**EXERCISE:** Starting at the first line of the listing below and ending at the line with "Given: Open the three-dot", copy each line exactly.
Segment Start: MATERIAL FOR THIS TASK
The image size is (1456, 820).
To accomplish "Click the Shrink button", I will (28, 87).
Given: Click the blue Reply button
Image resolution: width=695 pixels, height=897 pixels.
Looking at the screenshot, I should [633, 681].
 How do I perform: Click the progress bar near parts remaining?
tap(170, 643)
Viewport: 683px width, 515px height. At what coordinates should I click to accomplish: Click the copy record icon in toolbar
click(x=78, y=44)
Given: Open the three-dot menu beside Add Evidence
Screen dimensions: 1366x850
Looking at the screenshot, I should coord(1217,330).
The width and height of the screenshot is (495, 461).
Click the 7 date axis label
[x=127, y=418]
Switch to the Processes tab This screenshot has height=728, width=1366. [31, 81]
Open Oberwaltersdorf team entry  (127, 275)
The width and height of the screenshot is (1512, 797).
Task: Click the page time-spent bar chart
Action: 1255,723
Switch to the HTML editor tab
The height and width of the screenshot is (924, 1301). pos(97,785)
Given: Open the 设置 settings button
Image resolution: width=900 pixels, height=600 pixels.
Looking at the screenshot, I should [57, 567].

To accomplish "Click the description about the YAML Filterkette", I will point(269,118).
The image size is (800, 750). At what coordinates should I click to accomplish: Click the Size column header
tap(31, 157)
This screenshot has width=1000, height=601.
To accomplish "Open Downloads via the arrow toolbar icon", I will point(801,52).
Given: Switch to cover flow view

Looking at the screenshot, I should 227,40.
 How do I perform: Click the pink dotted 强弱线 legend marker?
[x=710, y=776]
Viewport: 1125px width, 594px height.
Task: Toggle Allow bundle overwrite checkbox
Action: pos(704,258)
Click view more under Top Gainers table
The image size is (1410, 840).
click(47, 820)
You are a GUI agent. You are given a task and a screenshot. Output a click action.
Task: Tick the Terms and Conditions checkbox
Segment End: MATERIAL FOR THIS TASK
**WRITTEN SOLUTION:**
The image size is (1456, 820).
To accomplish "Click the Shrink button", I will (28, 87).
Given: Click the blue Reply button
Image resolution: width=695 pixels, height=897 pixels.
Looking at the screenshot, I should [633, 681].
 How do I perform: Click the progress bar near parts remaining?
tap(170, 643)
Viewport: 683px width, 515px height. At what coordinates should I click to accomplish: Click the copy record icon in toolbar
click(x=78, y=44)
Given: Open the three-dot menu beside Add Evidence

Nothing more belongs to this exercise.